L’era di Giuseppe Magalini a Bari si conclude tra polemiche e risultati deludenti. Un’analisi del suo operato, dalle scelte di mercato contestate alla difficile gestione della comunicazione.

Il rapporto tra Giuseppe Magalini e il Bari è essere giunto al capolinea. Il bilancio del dirigente sportivo, dopo circa un anno e mezzo di gestione, è considerato negativo, segnato da campagne acquisti che non hanno portato i frutti sperati e da un rendimento generale della squadra al di sotto delle aspettative. La sua avventura in biancorosso è stata caratterizzata da diversi inciampi e da un legame mai realmente sbocciato con l’ambiente barese, che ha manifestato a più riprese il proprio malcontento.
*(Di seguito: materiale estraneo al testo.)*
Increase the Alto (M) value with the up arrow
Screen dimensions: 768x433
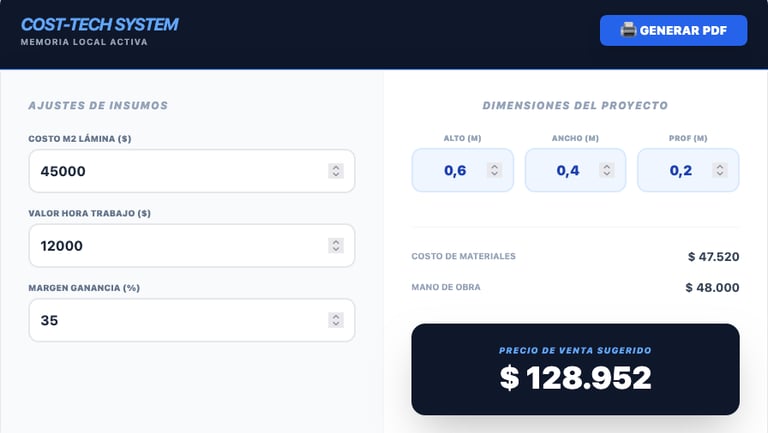tap(495, 166)
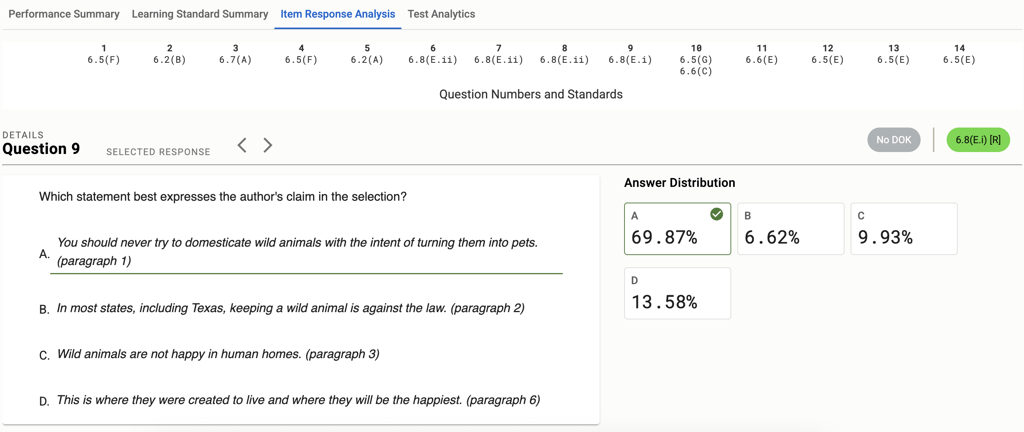Click answer C distribution card 9.93%
Viewport: 1024px width, 432px height.
click(903, 229)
Un mercato di delusioni e addii pesanti

Le scelte di mercato operate sotto la guida di Magalini sono state uno dei principali punti di critica. Molti degli innesti non hanno reso secondo le attese, lasciando un vuoto in termini di qualità e continuità. Nel reparto trequarti, giocatori come Falletti e Pereiro non sono riusciti a imporsi, mentre in attacco si sono registrate diverse delusioni. L’arrivo di Bonfanti, presentato come un colpo di rilievo, non ha prodotto i gol sperati, così come in precedenza attaccanti del calibro di Novakovich, Lasagna e Favilli non avevano garantito un rendimento costante. A pesare sul bilancio ci sono anche le partenze della scorsa estate, con l’addio di figure come Maita, Benali e Mantovani, giocatori che oggi vengono rimpianti dalla tifoseria per il loro contributo alla squadra.
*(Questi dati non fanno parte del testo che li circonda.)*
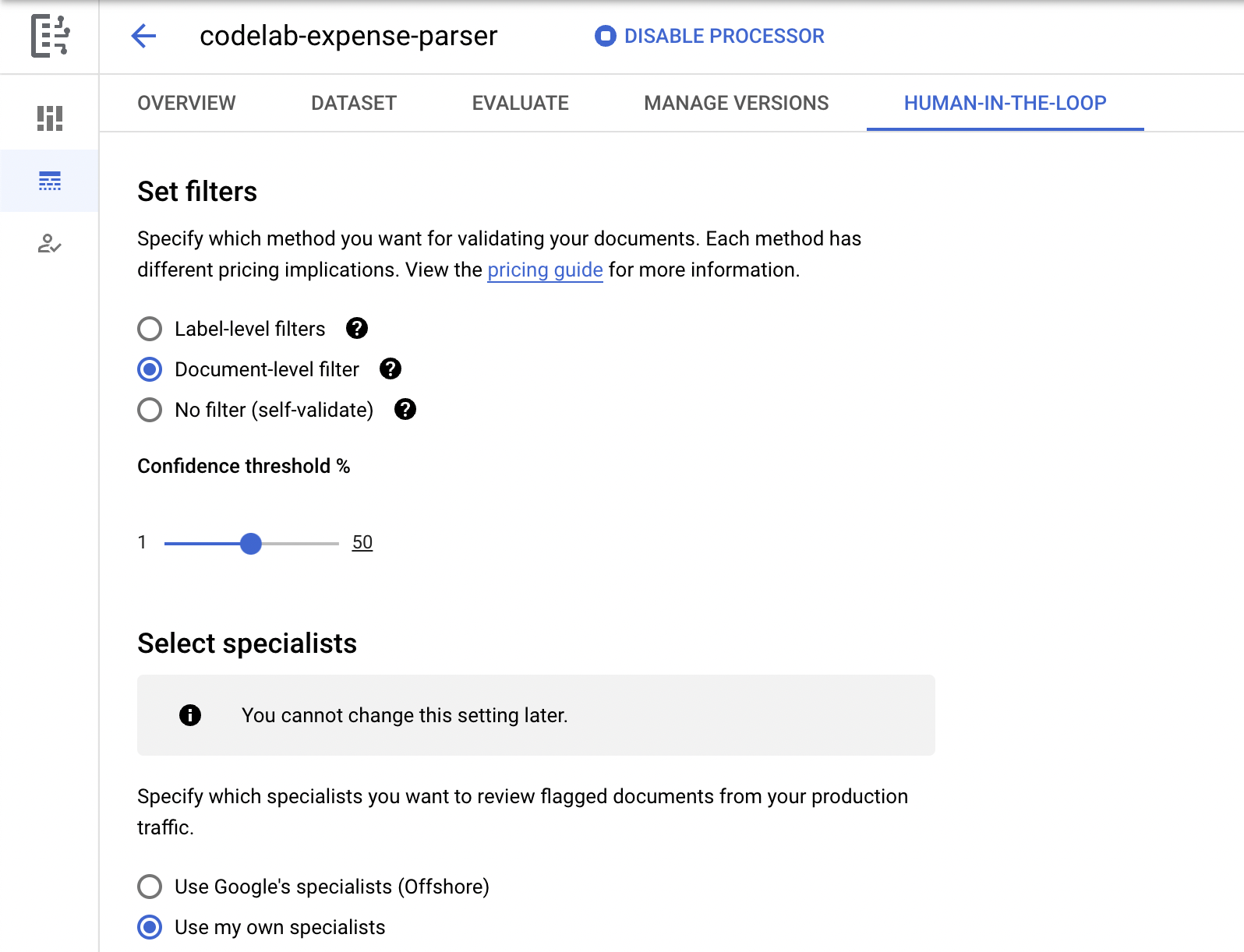The width and height of the screenshot is (1244, 952).
Task: Select Use Google's specialists (Offshore)
Action: (x=150, y=887)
Comunicazione e critiche: un rapporto mai sbocciato

Oltre alle questioni di campo, a Magalini viene imputata una comunicazione che ha spesso lasciato perplessi i tifosi. In diverse occasioni, le sue dichiarazioni pubbliche sono state oggetto di contestazione. Un esempio emblematico furono le sue parole al termine della stagione passata, quando, nonostante la mancata qualificazione ai playoff dopo il pareggio con il Sudtirol, il dirigente difese il proprio operato e quello della società. Anche in seguito alla campagna acquisti invernale di un anno fa, Magalini espresse grande convinzione per l’acquisto di Maggiore, glissando su altre questioni spinose come il caso Dorval. Questo atteggiamento ha contribuito a creare una frattura con una parte della tifoseria, che sui social e non solo ha espresso con forza il proprio dissenso, chiedendo un cambio di rotta per risollevare le sorti di una squadra in difficoltà.